:: Stated exercise ::
Arrange every line of the entries below as a numbered list, omitting the pictures and any blank lines.

:: Provided information ::
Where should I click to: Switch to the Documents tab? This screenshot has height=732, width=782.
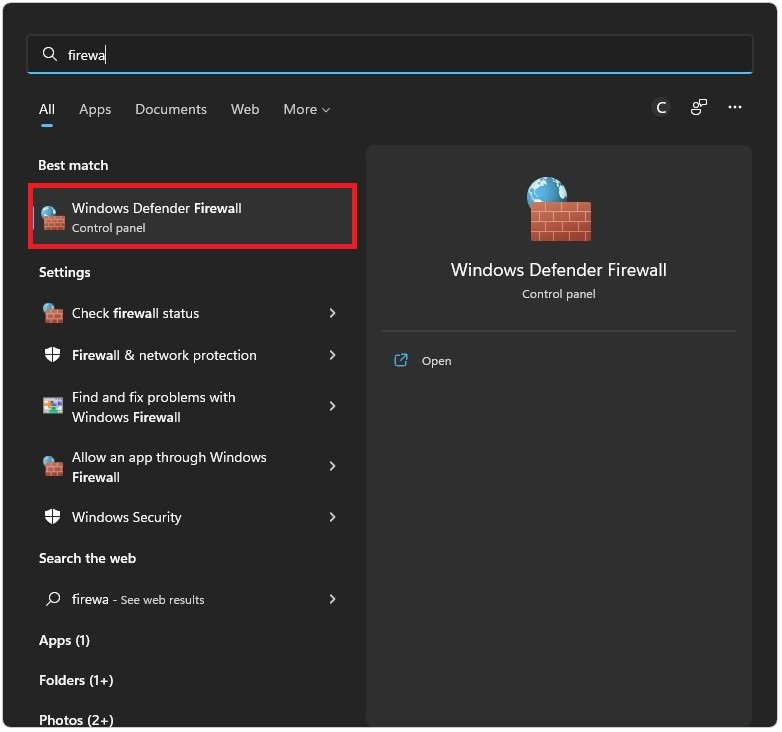(171, 109)
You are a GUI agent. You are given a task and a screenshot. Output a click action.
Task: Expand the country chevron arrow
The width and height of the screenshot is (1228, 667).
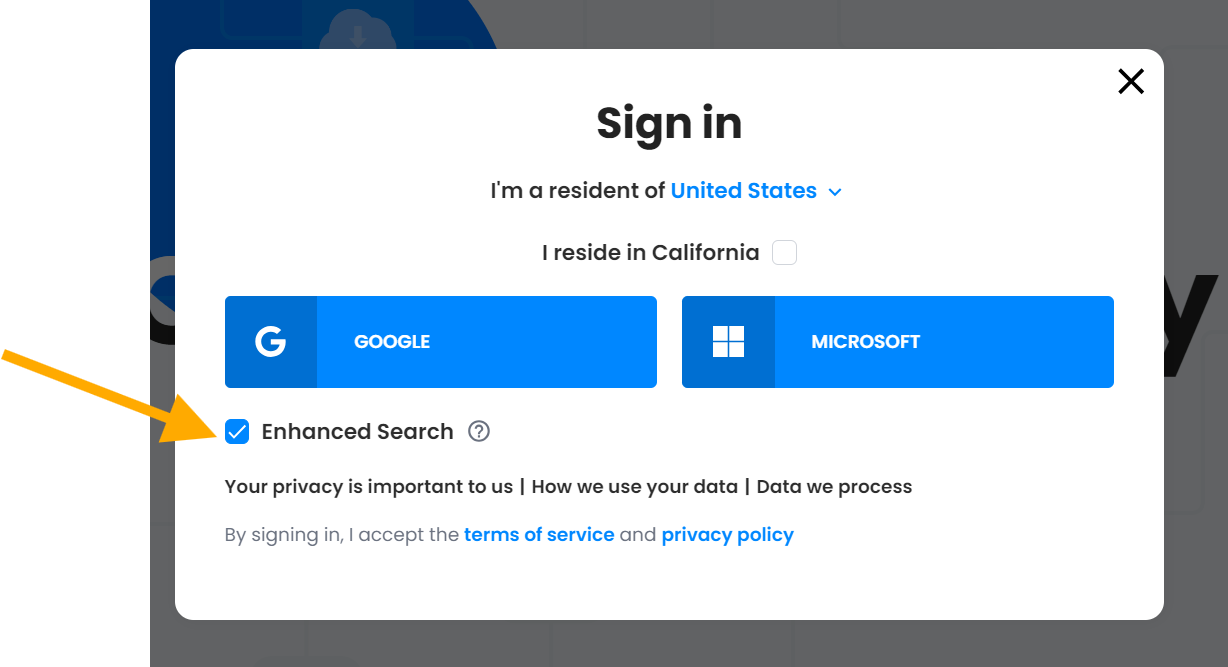pyautogui.click(x=836, y=192)
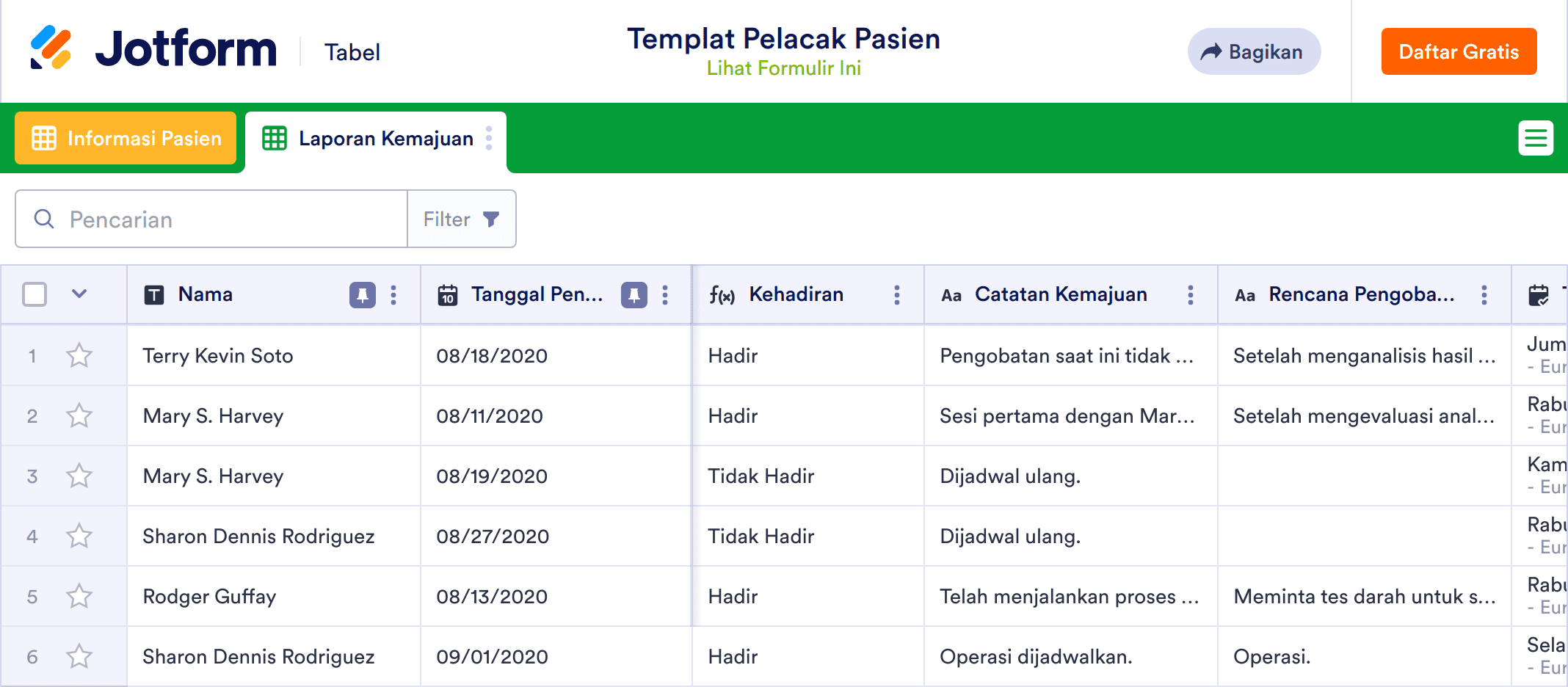Viewport: 1568px width, 687px height.
Task: Star row 5 Rodger Guffay
Action: [79, 597]
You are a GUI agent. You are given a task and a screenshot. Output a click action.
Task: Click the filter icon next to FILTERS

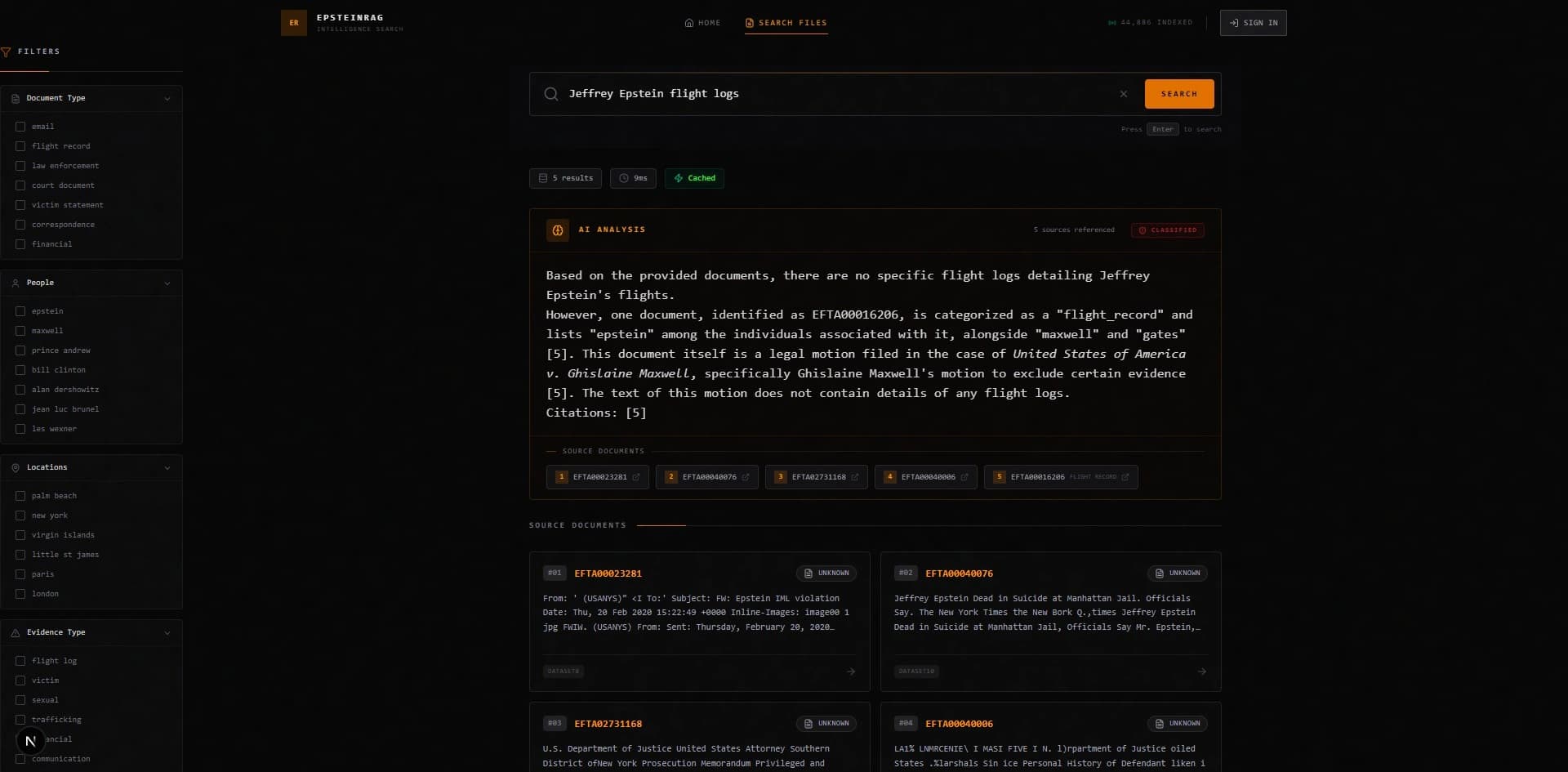click(7, 51)
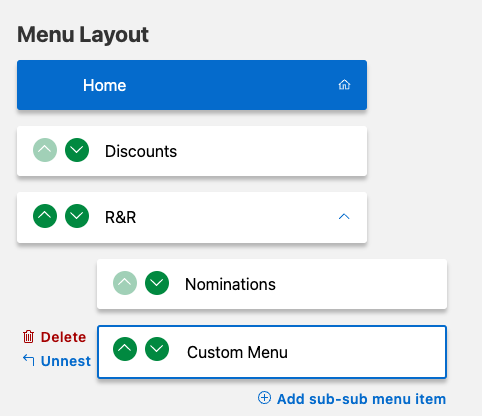The height and width of the screenshot is (416, 482).
Task: Move R&R down using its arrow button
Action: 77,216
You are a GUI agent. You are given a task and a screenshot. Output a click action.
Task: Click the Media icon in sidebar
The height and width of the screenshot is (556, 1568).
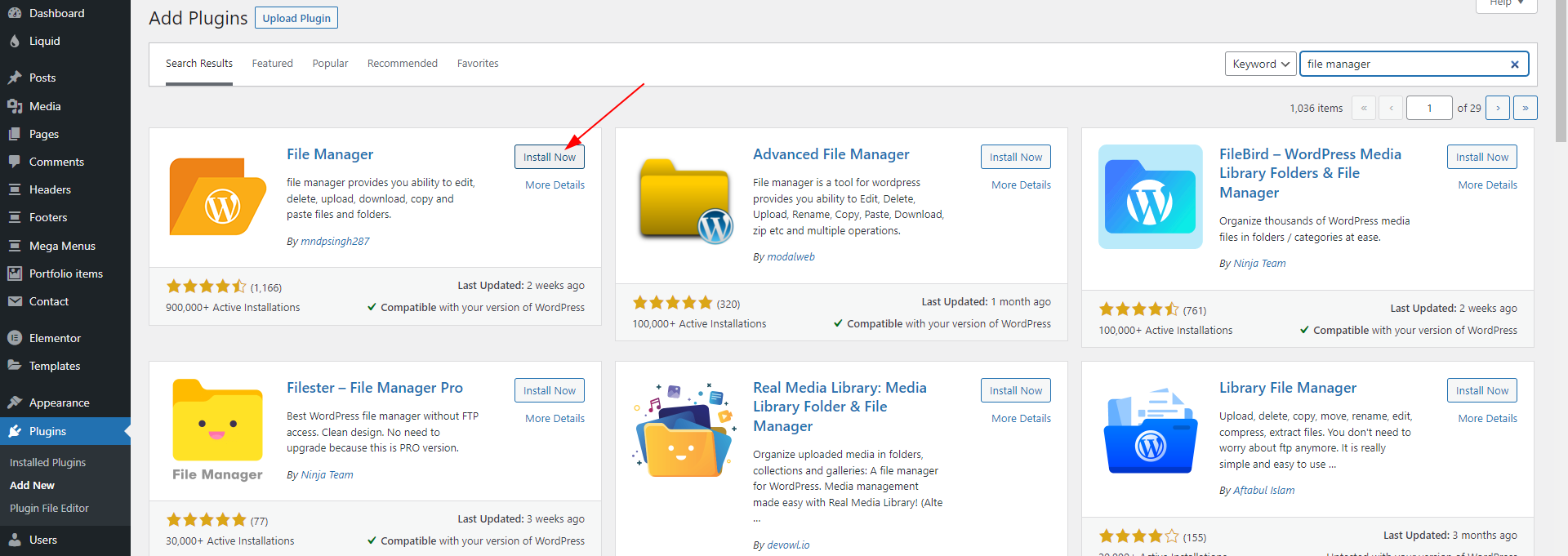click(x=15, y=106)
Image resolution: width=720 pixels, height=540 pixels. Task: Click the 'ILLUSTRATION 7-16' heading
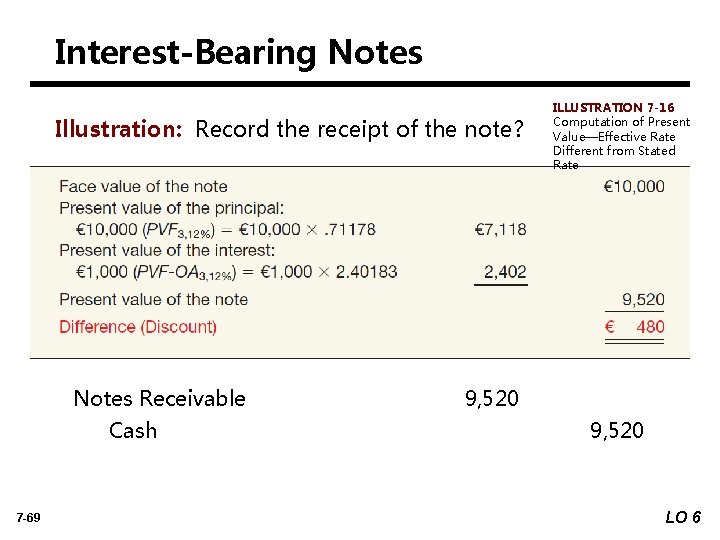coord(613,107)
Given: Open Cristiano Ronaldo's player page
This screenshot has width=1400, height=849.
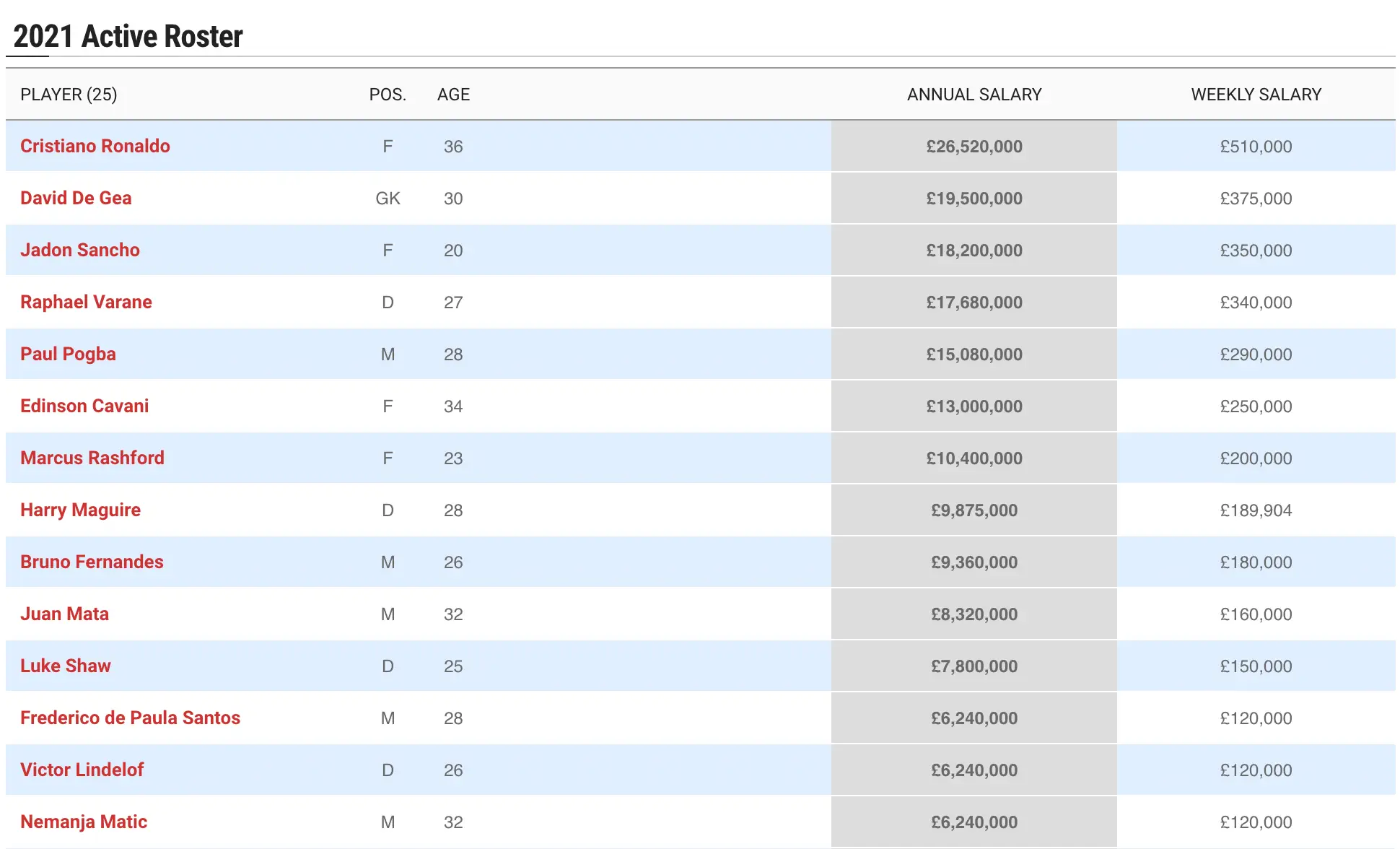Looking at the screenshot, I should pyautogui.click(x=95, y=146).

:: Answer for this exercise ::
1. Where should I click to: Switch to the Documents tab? This screenshot has height=732, width=782.
2. (171, 109)
3. You are a GUI agent. You are given a task and a screenshot. Output a click action.
4. Task: Expand the country chevron arrow
5. The width and height of the screenshot is (1228, 667).
6. pyautogui.click(x=836, y=192)
7. Viewport: 1568px width, 687px height.
8. Task: Star row 5 Rodger Guffay
9. Action: [79, 597]
10. You are a GUI agent. You are given a task and a screenshot. Output a click action.
11. Task: Click the filter icon next to FILTERS
12. click(7, 51)
13. The height and width of the screenshot is (416, 482).
14. Task: Move R&R down using its arrow button
15. Action: 77,216
16. You are a GUI agent. You are given a task and a screenshot. Output a click action.
17. Task: Click the Media icon in sidebar
18. The height and width of the screenshot is (556, 1568).
19. click(x=15, y=106)
20. Image resolution: width=720 pixels, height=540 pixels. Task: Click the 'ILLUSTRATION 7-16' heading
21. coord(613,107)
22. Given: Open Cristiano Ronaldo's player page
23. This screenshot has width=1400, height=849.
24. Looking at the screenshot, I should pyautogui.click(x=95, y=146).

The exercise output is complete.